At around 10 a.m. July 24, the election commission reported counting 689,823 ballots, of which 94.3 percent were in favor of dissolving the parliament and 5.48 percent were against. The remaining 0.21 percent of ballots were deemed spoiled.

Total turnout in the homeland and abroad represented 44.73 percent of all eligible voters. Latvian citizens in the homeland could vote at any one of 950 polling stations. Abroad, a record 78 polling stations were in operation.

If the results hold—and political observers expect they will—the 100 lawmakers who make up the Saeima will be out of a job less than a year after being elected in October.

Elections for a new parliament are planned for September.

The referendum was ordered after then-President Valdis Zatlers on May 28 call for dissolution of the Saeima. It is the first time a Latvian president has used the constitutional power.

(Updated 24 JUL 2011)

Andris Straumanis is a special correspondent for and a co-founder of Latvians Online. From 2000–2012 he was editor of the website.

6 thoughts on “Latvia to 10th Saeima: You’re fired!

  1. I agree that the difference in perception of reality between the Newsweek report and what is happening now is bizarre. I don’t think I know anyone in Latvia who has anything more than a cynical shrug of the shoulders and a scornful laugh when it comes to thinking about their politicians. So sad.

  2. This is an answer to prayer. We ask our Latvian neighbors what they thought about the former President being removed by the Saeima they were angry and one said “I cried.” We now pray for men and women of integrity to be elected.

  3. The positive aspect of the referendum is the mobilization and hence empowwerment of Latvia voters. The negative aspect is that most participants voted for a variety of reasons having nothing to do with the expressed precipitating cause mentioned by President Zatlers in his speech. Zatlers felt that the trio of Latvian oligarchs had engineered what is commonly called state capture.In sum, I see a reactive lashing out against authority simply because the current economic crisis has created conditions of instability and distress. Moreover there has been a long standing anti establishment streak in Latvian political culture visible on many occasions in history.

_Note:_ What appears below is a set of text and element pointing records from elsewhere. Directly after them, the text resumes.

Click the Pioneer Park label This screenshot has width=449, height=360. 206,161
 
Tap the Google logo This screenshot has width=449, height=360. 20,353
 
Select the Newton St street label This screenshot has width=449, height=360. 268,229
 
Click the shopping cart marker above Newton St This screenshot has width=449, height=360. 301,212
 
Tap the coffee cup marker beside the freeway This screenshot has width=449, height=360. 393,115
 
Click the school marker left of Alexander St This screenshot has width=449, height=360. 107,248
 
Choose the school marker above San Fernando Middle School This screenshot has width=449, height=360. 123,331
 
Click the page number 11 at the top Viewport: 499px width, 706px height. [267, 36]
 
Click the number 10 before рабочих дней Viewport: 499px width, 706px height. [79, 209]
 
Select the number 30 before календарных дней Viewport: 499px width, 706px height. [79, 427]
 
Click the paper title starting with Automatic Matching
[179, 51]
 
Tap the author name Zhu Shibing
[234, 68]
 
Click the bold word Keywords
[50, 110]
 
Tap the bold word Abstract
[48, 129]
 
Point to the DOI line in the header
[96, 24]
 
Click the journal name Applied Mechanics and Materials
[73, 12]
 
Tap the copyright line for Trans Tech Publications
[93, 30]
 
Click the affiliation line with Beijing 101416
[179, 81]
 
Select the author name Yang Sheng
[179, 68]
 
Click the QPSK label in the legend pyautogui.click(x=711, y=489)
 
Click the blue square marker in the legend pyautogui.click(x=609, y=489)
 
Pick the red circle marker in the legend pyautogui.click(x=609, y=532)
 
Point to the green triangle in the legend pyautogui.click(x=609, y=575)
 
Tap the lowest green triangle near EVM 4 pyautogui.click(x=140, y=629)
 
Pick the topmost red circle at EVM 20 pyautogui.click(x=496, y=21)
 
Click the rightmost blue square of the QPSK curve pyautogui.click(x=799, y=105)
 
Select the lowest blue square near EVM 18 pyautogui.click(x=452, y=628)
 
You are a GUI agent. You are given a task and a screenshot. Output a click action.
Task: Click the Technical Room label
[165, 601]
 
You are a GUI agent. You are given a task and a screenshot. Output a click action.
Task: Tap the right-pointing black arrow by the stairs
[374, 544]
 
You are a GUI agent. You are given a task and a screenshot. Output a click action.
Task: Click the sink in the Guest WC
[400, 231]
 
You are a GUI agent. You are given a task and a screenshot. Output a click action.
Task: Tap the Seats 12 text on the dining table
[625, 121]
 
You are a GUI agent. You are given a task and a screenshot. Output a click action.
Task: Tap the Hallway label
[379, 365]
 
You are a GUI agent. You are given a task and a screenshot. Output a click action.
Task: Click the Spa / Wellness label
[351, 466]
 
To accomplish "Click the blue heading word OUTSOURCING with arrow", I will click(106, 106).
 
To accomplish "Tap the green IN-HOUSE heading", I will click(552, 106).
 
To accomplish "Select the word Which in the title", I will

  4. The problems of firing the Latvian Parliament will become much clearer at the next elections slated for September. If the Russophone party, Concord Center, wins a plurality of seats then it may join up with the Greens-Farmers to create a solid oligarch+Moscow tied tandem. If that happens we will look back at Zatlers actions and dub them as “lacha pakalpojums” or the negative consequences of well meaning intentions.